A Russian start-up has plans of turning outer space into one humungous advertising billboard -- and forever ruining our notions of romantic evenings.

The crazy idea of the company named StartRocket is to deploy luminous "billboards" with programmable advertising messages to Low Earth Orbit (LEO) using a constellation of small satellites called cube satellites or CubeSats. The standard dimensions of a CubeSat are 10 cm x 10 cm x 10 cm.

StartRocket calls its concept "Orbital Display."

Orbiting some 450 km from the Earth's surface, StartRocket's CubeSats will unfurl Mylar sails some nine meters (30 feet) in length to catch and reflect sunlight. This phenomenon will create a pixelated matrix visible from the Earth's surface.

Each satellite will deploy a single collapsible Mylar sail to reflect the light of the Sun. It will form a single pixel in the giant nocturnal display. The size of this orbiting billboard: 50 square kilometers across, or 19 square miles. 
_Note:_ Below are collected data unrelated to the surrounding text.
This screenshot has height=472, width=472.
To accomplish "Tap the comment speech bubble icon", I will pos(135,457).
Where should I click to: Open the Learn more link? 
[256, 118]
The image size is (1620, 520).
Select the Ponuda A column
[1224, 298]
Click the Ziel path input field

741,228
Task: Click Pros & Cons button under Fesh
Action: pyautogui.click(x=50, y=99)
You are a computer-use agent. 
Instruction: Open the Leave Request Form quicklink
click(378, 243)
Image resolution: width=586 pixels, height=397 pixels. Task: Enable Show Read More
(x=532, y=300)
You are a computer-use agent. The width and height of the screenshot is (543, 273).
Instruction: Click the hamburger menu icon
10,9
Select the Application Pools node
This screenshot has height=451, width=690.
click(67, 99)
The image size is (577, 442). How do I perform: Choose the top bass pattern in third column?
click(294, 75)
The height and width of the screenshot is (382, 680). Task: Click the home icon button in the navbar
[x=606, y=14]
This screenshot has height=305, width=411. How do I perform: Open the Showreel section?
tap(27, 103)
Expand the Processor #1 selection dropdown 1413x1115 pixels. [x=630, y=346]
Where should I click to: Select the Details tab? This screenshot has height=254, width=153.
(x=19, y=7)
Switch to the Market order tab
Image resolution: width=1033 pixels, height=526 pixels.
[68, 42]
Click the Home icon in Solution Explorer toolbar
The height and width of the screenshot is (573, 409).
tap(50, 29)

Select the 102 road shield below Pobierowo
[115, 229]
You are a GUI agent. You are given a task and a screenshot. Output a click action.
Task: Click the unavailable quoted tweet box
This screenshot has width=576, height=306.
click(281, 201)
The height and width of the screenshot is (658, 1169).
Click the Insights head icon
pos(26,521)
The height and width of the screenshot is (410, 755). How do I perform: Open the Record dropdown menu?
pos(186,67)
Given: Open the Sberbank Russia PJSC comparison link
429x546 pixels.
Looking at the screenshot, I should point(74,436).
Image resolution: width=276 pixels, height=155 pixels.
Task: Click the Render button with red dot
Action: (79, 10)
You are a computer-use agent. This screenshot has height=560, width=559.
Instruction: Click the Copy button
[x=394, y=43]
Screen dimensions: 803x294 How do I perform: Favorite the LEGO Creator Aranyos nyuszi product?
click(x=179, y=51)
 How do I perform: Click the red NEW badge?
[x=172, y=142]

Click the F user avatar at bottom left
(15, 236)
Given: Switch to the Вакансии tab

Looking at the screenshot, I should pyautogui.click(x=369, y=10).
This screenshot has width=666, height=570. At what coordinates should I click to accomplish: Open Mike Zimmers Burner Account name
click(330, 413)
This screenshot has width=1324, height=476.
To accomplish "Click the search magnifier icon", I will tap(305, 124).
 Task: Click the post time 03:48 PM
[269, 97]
Orbital Display will be programmed to display corporate logos for six minutes between three and four times a day. Orbital display hasn't been tested, funded or approved.

Experts said the process might prove next to impossible given the sheer enormity of red tape, rules, regulations, and standards in various countries when it comes to international advertising.

StartRocket proposes to prove its concept feasible by creating a Coca-Cola logo in orbit, as well as logos from other well-known brands. Its Orbital Displays will bombard a "potential audience of 7 billion people" with advertising from space.

StartRocket's CEO Vladilen Sitnikov, the man behind this "crazy idea," approached SkolTech, a private university in Moscow, to solve the technical details. He then hired a team of engineers to develop a prototype.

The first test launch of Orbital Display is scheduled this summer. Full execution is set for 2021.

"It's human nature to advertise everything ... Brands (are) a beautiful part of humankind," said Sitnikov.

He compares his efforts to that of Elon Musk and SpaceX. He also compared Orbital Display to banner-towing airplanes.

Orbital Display will have a brightness of around -8 magnitude. By comparison, the Full Moon is about -13 and the Sun is about -27.

The billboard will "self-destruct" and won't last more than a year, said StartRocket. The Orbital Display can only be seen in evening and morning twilight when the CubeSats catch sunlight while the observer is in darkness. It can't be seen at midnight.